┏━━
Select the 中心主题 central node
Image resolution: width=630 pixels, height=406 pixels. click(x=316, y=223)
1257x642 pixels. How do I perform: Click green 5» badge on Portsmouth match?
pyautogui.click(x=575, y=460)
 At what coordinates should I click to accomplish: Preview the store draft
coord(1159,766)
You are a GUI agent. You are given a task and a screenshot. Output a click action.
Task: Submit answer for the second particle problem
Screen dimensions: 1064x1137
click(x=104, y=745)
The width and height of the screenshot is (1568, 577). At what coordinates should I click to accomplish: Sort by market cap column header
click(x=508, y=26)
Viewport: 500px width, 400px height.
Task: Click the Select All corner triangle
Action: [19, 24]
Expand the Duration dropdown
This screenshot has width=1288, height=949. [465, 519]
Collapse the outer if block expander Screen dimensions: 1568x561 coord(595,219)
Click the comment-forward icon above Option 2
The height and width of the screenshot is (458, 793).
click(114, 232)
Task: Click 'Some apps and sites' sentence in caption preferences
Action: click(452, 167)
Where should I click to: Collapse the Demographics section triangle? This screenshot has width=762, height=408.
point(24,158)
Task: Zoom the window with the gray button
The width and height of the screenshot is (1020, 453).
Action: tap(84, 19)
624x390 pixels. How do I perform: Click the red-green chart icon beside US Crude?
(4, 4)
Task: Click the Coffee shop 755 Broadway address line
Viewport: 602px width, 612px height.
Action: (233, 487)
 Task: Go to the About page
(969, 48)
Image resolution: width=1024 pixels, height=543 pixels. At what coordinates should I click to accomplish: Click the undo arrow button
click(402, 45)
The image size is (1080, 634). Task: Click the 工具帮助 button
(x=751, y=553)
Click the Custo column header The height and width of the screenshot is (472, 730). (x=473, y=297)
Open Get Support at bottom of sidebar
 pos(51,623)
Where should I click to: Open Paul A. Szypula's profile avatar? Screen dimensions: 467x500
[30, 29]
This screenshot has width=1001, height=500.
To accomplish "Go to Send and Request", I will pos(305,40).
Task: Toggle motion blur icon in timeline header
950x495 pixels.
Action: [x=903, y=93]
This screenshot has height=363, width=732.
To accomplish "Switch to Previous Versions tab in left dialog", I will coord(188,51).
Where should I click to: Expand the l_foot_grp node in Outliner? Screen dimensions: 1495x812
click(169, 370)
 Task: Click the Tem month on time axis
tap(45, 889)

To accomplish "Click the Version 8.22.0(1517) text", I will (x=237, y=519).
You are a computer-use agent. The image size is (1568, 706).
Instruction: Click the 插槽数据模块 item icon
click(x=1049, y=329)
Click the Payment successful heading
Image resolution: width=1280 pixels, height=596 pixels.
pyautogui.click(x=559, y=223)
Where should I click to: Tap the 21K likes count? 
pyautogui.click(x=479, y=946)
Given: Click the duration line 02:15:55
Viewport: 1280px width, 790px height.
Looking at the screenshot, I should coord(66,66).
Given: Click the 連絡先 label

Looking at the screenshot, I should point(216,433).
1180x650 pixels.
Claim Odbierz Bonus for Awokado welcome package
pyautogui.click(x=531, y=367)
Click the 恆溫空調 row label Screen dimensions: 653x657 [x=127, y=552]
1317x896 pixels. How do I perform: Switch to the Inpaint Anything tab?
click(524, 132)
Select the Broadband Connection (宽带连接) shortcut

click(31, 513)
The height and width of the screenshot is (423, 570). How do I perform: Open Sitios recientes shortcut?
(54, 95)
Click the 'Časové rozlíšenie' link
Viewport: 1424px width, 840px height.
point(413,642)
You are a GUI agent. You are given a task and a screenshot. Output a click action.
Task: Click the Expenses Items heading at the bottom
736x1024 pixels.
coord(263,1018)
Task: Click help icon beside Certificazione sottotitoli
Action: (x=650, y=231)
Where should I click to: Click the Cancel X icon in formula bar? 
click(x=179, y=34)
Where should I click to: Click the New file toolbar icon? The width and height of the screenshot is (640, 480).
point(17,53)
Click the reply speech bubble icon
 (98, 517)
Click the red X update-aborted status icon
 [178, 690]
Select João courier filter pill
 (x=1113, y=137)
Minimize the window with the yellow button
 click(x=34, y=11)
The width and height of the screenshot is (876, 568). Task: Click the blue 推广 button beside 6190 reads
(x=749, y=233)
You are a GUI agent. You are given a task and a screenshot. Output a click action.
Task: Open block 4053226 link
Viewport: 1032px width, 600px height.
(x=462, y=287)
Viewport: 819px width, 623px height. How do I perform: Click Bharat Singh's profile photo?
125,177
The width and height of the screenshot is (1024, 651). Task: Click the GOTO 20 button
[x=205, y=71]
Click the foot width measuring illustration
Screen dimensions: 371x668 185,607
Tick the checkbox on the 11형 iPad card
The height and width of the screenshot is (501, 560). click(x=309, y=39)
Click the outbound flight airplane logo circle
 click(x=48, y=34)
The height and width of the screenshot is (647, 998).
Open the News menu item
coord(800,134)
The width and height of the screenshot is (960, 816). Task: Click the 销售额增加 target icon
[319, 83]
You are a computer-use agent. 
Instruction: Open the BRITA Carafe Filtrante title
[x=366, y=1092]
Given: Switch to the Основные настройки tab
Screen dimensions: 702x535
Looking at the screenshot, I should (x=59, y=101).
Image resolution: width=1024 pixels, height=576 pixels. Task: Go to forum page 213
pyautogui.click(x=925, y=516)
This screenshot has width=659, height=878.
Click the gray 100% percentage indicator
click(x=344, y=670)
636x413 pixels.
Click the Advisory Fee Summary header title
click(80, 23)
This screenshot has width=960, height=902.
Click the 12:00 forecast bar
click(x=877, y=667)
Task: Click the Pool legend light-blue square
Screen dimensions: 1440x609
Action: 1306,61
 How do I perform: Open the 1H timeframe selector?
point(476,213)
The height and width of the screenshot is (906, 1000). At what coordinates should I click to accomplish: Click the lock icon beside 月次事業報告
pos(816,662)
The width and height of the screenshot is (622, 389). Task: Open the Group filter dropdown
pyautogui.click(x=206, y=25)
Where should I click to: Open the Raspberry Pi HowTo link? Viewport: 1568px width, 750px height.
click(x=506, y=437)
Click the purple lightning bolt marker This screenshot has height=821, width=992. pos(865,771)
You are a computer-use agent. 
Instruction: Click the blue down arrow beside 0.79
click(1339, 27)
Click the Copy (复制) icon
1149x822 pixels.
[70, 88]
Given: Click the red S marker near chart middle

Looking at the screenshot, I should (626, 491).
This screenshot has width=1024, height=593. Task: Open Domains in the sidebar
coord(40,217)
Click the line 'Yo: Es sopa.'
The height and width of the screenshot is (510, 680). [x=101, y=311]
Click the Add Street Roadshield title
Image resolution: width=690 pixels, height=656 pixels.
┗━━
All the entries are to be set down exactly as they appear.

◆ **ANSWER AREA**:
Select the 中心主题 central node
Image resolution: width=630 pixels, height=406 pixels. click(x=316, y=223)
1257x642 pixels. How do I perform: Click green 5» badge on Portsmouth match?
pyautogui.click(x=575, y=460)
 At what coordinates should I click to accomplish: Preview the store draft
coord(1159,766)
You are a GUI agent. You are given a task and a screenshot. Output a click action.
Task: Submit answer for the second particle problem
Screen dimensions: 1064x1137
click(x=104, y=745)
The width and height of the screenshot is (1568, 577). At what coordinates should I click to accomplish: Sort by market cap column header
click(x=508, y=26)
Viewport: 500px width, 400px height.
Task: Click the Select All corner triangle
Action: [19, 24]
Expand the Duration dropdown
This screenshot has width=1288, height=949. [465, 519]
Collapse the outer if block expander Screen dimensions: 1568x561 coord(595,219)
Click the comment-forward icon above Option 2
The height and width of the screenshot is (458, 793).
click(114, 232)
Task: Click 'Some apps and sites' sentence in caption preferences
Action: click(452, 167)
Where should I click to: Collapse the Demographics section triangle? This screenshot has width=762, height=408.
point(24,158)
Task: Zoom the window with the gray button
The width and height of the screenshot is (1020, 453).
Action: tap(84, 19)
624x390 pixels. How do I perform: Click the red-green chart icon beside US Crude?
(4, 4)
Task: Click the Coffee shop 755 Broadway address line
Viewport: 602px width, 612px height.
Action: (233, 487)
 Task: Go to the About page
(969, 48)
Image resolution: width=1024 pixels, height=543 pixels. At what coordinates should I click to accomplish: Click the undo arrow button
click(402, 45)
The image size is (1080, 634). Task: Click the 工具帮助 button
(x=751, y=553)
Click the Custo column header The height and width of the screenshot is (472, 730). (x=473, y=297)
Open Get Support at bottom of sidebar
 pos(51,623)
Where should I click to: Open Paul A. Szypula's profile avatar? Screen dimensions: 467x500
[30, 29]
This screenshot has width=1001, height=500.
To accomplish "Go to Send and Request", I will pos(305,40).
Task: Toggle motion blur icon in timeline header
950x495 pixels.
Action: [x=903, y=93]
This screenshot has height=363, width=732.
To accomplish "Switch to Previous Versions tab in left dialog", I will coord(188,51).
Where should I click to: Expand the l_foot_grp node in Outliner? Screen dimensions: 1495x812
click(169, 370)
 Task: Click the Tem month on time axis
tap(45, 889)

To accomplish "Click the Version 8.22.0(1517) text", I will (x=237, y=519).
You are a computer-use agent. The image size is (1568, 706).
Instruction: Click the 插槽数据模块 item icon
click(x=1049, y=329)
Click the Payment successful heading
Image resolution: width=1280 pixels, height=596 pixels.
pyautogui.click(x=559, y=223)
Where should I click to: Tap the 21K likes count? 
pyautogui.click(x=479, y=946)
Given: Click the duration line 02:15:55
Viewport: 1280px width, 790px height.
Looking at the screenshot, I should coord(66,66).
Given: Click the 連絡先 label

Looking at the screenshot, I should point(216,433).
1180x650 pixels.
Claim Odbierz Bonus for Awokado welcome package
pyautogui.click(x=531, y=367)
Click the 恆溫空調 row label Screen dimensions: 653x657 [x=127, y=552]
1317x896 pixels. How do I perform: Switch to the Inpaint Anything tab?
click(524, 132)
Select the Broadband Connection (宽带连接) shortcut

click(31, 513)
The height and width of the screenshot is (423, 570). How do I perform: Open Sitios recientes shortcut?
(54, 95)
Click the 'Časové rozlíšenie' link
Viewport: 1424px width, 840px height.
point(413,642)
You are a GUI agent. You are given a task and a screenshot. Output a click action.
Task: Click the Expenses Items heading at the bottom
736x1024 pixels.
coord(263,1018)
Task: Click help icon beside Certificazione sottotitoli
Action: (x=650, y=231)
Where should I click to: Click the Cancel X icon in formula bar? 
click(x=179, y=34)
Where should I click to: Click the New file toolbar icon? The width and height of the screenshot is (640, 480).
point(17,53)
Click the reply speech bubble icon
 (98, 517)
Click the red X update-aborted status icon
 [178, 690]
Select João courier filter pill
 (x=1113, y=137)
Minimize the window with the yellow button
 click(x=34, y=11)
The width and height of the screenshot is (876, 568). Task: Click the blue 推广 button beside 6190 reads
(x=749, y=233)
You are a GUI agent. You are given a task and a screenshot. Output a click action.
Task: Open block 4053226 link
Viewport: 1032px width, 600px height.
(x=462, y=287)
Viewport: 819px width, 623px height. How do I perform: Click Bharat Singh's profile photo?
125,177
The width and height of the screenshot is (1024, 651). Task: Click the GOTO 20 button
[x=205, y=71]
Click the foot width measuring illustration
Screen dimensions: 371x668 185,607
Tick the checkbox on the 11형 iPad card
The height and width of the screenshot is (501, 560). click(x=309, y=39)
Click the outbound flight airplane logo circle
 click(x=48, y=34)
The height and width of the screenshot is (647, 998).
Open the News menu item
coord(800,134)
The width and height of the screenshot is (960, 816). Task: Click the 销售额增加 target icon
[319, 83]
You are a computer-use agent. 
Instruction: Open the BRITA Carafe Filtrante title
[x=366, y=1092]
Given: Switch to the Основные настройки tab
Screen dimensions: 702x535
Looking at the screenshot, I should (x=59, y=101).
Image resolution: width=1024 pixels, height=576 pixels. Task: Go to forum page 213
pyautogui.click(x=925, y=516)
This screenshot has width=659, height=878.
Click the gray 100% percentage indicator
click(x=344, y=670)
636x413 pixels.
Click the Advisory Fee Summary header title
click(80, 23)
This screenshot has width=960, height=902.
Click the 12:00 forecast bar
click(x=877, y=667)
Task: Click the Pool legend light-blue square
Screen dimensions: 1440x609
Action: 1306,61
 How do I perform: Open the 1H timeframe selector?
point(476,213)
The height and width of the screenshot is (906, 1000). At what coordinates should I click to accomplish: Click the lock icon beside 月次事業報告
pos(816,662)
The width and height of the screenshot is (622, 389). Task: Open the Group filter dropdown
pyautogui.click(x=206, y=25)
Where should I click to: Open the Raspberry Pi HowTo link? Viewport: 1568px width, 750px height.
click(x=506, y=437)
Click the purple lightning bolt marker This screenshot has height=821, width=992. pos(865,771)
You are a computer-use agent. 
Instruction: Click the blue down arrow beside 0.79
click(1339, 27)
Click the Copy (复制) icon
1149x822 pixels.
[70, 88]
Given: Click the red S marker near chart middle

Looking at the screenshot, I should (626, 491).
This screenshot has width=1024, height=593. Task: Open Domains in the sidebar
coord(40,217)
Click the line 'Yo: Es sopa.'
The height and width of the screenshot is (510, 680). [x=101, y=311]
Click the Add Street Roadshield title
Image resolution: width=690 pixels, height=656 pixels.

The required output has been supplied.